*Work to complete*:
1. In the passage on continuous casting, what supports the walls of the strand against the ferrostatic pressure of the liquid inside it?
2. Pick up the passage on continuous casting after its last sentence and write what comes next.

*Quoted text*:
+ + + + + + +

In the mold, a thin shell of metal next to the mold walls solidifies before the center, and then the molded metal, now called a strand, exits the base of the mold into a spray chamber. The bulk of the metal within the walls of the strand is still molten. The strand is immediately supported by closely spaced, water-cooled rollers which support the walls of the strand against the ferrostatic pressure (compare hydrostatic pressure) of the still-solidifying liquid within the strand. To increase the rate of solidification, the strand is sprayed with large amounts of water as it passes through the spray-chamber; this is the secondary cooling process. Final solidification of the strand may take place after the strand has exited the spray-chamber.
It is here that the design of continuous casting machines may vary. This describes a 'curved apron' casting machine; vertical configurations are also used. In a curved apron casting machine, the strand exits the mold vertically (or on a near vertical curved path) and as it travels through the spray-chamber, the rollers gradually curve the strand towards the horizontal. In a vertical casting machine, the strand stays vertical as it passes through the spray-chamber. Molds in a curved apron casting machine can be straight or curved, depending on the basic design of the machine.

+ + + + + + +

*Stored rows*:
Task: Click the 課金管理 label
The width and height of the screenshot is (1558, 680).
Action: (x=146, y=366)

+ + + + + + +

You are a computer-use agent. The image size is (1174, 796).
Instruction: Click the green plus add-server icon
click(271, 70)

+ + + + + + +

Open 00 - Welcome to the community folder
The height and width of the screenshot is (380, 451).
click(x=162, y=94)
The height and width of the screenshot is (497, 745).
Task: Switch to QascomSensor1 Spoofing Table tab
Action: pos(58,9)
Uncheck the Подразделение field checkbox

+ + + + + + +

*Expected responses*:
1. Closely spaced, water-cooled rollers support the walls of the strand.

2.
In a true horizontal casting machine, the mold axis is horizontal and the flow of steel is horizontal from liquid to thin shell to solid (no bending). In this type of machine, either strand or mold oscillation is used to prevent sticking in the mold.
After exiting the spray-chamber, the strand passes through straightening rolls (if cast on other than a vertical machine) and withdrawal rolls. There may be a hot rolling stand after withdrawal to take advantage of the metal's hot condition to pre-shape the final strand. Finally, the strand is cut into predetermined lengths by mechanical shears or by travelling oxyacetylene torches, is marked for identification, and is taken either to a stockpile or to the next forming process.
In many cases the strand may continue through additional rollers and other mechanisms which may flatten, roll or extrude the metal into its final shape.
Developments since the mid 1980s reduced the thicknesses that can be cast, initially to transfer bars of ~50mm thickness, also called thin slabs, [1] and then more recently down to thin strip castings of 2mm thickness. [2]
Aluminium and copper can be cast horizontally and can be more easily cast into near net shape, especially strip, due to their lower melting temperatures.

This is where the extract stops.